• YOUR INSTRUCTIONS
Extract each line below that contains the word "pixels". Treat the match as case-sensitive.

[Start GIVEN RECORDS]

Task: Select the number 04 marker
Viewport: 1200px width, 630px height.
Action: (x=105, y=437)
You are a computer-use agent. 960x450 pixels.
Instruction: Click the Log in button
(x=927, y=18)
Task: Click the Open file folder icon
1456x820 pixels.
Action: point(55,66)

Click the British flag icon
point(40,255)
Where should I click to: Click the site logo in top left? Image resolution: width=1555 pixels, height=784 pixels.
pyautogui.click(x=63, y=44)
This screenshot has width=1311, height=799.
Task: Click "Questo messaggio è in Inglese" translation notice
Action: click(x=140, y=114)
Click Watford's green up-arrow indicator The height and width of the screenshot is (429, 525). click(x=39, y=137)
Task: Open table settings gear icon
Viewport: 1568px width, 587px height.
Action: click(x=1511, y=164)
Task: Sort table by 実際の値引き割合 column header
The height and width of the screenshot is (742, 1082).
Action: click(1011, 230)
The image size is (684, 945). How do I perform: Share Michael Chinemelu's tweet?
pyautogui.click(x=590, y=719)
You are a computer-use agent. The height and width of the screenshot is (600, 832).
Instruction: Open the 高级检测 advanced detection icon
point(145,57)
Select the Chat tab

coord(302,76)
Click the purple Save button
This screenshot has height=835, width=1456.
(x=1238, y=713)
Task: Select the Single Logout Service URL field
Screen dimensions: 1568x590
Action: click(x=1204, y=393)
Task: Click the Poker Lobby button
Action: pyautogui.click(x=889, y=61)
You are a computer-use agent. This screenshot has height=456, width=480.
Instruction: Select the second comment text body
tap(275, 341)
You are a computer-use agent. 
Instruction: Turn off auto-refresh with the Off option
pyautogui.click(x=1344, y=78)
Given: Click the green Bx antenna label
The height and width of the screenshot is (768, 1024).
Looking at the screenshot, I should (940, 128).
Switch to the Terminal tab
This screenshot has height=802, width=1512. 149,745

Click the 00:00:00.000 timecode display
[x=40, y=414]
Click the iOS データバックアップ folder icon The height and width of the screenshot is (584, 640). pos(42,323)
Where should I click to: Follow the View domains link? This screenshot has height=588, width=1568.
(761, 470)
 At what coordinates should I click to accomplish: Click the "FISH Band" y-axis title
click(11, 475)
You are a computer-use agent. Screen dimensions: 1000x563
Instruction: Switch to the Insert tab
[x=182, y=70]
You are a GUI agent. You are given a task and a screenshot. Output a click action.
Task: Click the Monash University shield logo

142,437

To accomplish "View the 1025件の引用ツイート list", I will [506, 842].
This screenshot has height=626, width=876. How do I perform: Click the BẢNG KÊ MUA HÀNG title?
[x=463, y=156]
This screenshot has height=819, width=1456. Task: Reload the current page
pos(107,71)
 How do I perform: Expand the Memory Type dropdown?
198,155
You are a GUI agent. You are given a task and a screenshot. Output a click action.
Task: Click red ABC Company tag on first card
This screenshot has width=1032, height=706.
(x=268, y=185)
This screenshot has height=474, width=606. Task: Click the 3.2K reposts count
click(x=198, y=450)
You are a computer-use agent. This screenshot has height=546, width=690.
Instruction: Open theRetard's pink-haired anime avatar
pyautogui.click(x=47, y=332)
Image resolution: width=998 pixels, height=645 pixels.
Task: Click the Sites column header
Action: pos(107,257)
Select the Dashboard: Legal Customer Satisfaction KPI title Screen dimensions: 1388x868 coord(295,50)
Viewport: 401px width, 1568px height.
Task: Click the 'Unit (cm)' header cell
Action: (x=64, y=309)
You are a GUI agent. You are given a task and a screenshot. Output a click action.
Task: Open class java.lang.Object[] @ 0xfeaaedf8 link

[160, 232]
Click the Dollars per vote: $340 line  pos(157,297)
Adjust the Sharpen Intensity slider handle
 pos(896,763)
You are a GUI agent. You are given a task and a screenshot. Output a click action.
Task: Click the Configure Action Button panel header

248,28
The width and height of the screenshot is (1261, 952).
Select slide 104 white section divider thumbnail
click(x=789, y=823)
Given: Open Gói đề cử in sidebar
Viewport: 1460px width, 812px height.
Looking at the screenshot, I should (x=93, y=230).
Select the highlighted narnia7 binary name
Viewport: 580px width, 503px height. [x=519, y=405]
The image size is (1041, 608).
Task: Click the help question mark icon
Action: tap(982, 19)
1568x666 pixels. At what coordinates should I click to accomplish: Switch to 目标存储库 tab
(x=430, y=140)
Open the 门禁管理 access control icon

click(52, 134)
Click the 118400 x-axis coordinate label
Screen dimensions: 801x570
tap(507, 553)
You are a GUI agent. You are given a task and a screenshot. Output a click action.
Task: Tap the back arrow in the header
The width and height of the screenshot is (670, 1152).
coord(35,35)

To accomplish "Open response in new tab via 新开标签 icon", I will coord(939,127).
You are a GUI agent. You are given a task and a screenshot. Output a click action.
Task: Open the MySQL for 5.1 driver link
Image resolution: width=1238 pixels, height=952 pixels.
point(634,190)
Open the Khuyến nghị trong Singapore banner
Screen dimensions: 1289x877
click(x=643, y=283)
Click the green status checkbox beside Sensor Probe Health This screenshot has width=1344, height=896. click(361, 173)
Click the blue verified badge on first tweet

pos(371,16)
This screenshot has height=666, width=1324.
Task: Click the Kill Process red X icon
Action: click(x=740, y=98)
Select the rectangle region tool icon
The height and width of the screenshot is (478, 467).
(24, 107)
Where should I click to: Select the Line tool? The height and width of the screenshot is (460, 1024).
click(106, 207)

[End GIVEN RECORDS]

• EXERCISE RESULT
You are a computer-use agent. 960x450 pixels.
1456x820 pixels.
Where should I click to: Click the site logo in top left? Image resolution: width=1555 pixels, height=784 pixels.
Image resolution: width=998 pixels, height=645 pixels.
1568x666 pixels. At what coordinates should I click to accomplish: Switch to 目标存储库 tab
Image resolution: width=1238 pixels, height=952 pixels.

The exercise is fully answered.